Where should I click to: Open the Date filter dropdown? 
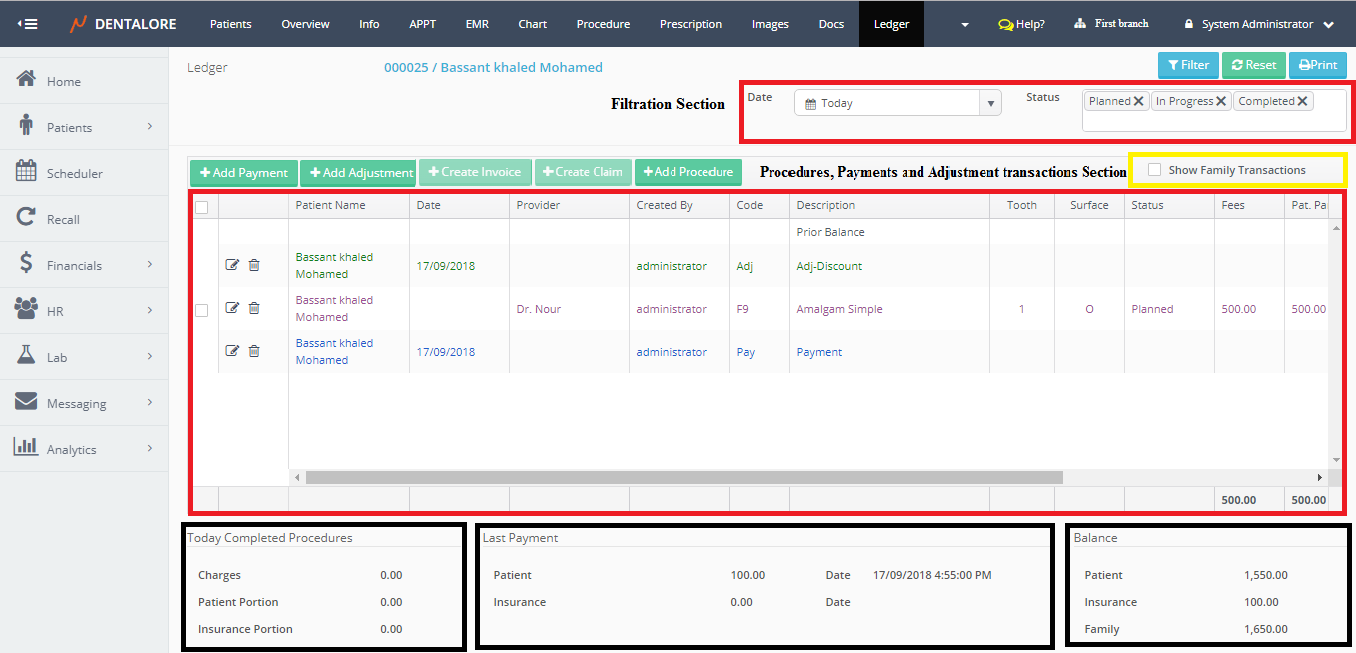point(990,103)
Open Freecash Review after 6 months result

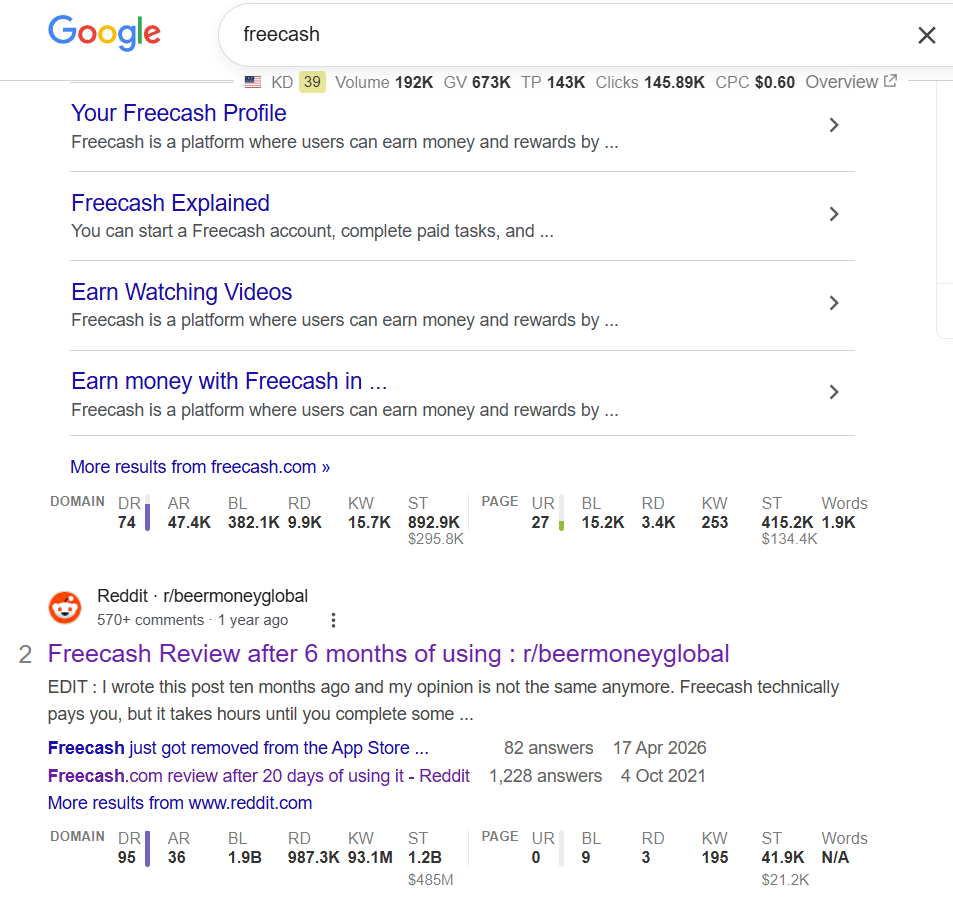[x=388, y=654]
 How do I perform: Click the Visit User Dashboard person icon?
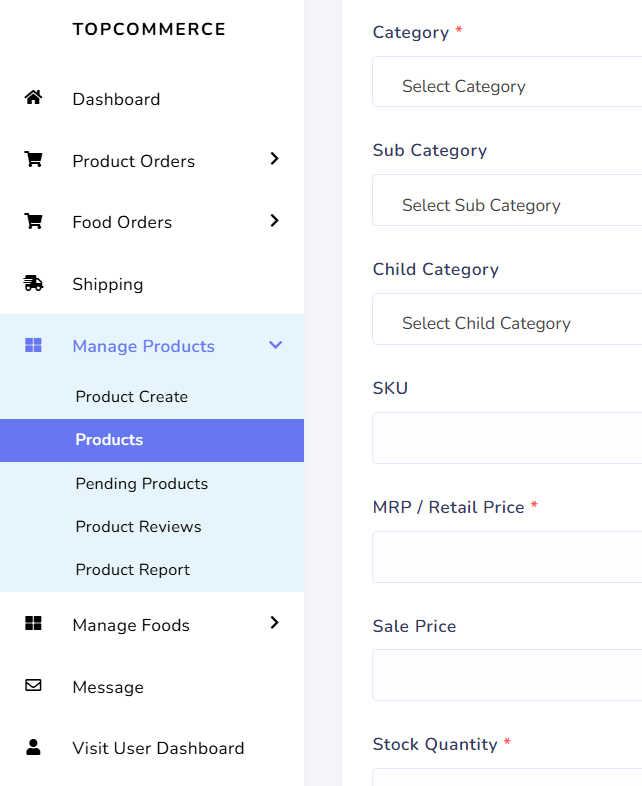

________

Nothing but an exact copy of the data, without its images, should make up your answer.

## EXERCISE SOLUTION
Where should I click to: Open the Date filter dropdown? 
point(990,103)
Open Freecash Review after 6 months result

[x=388, y=654]
 How do I perform: Click the Visit User Dashboard person icon?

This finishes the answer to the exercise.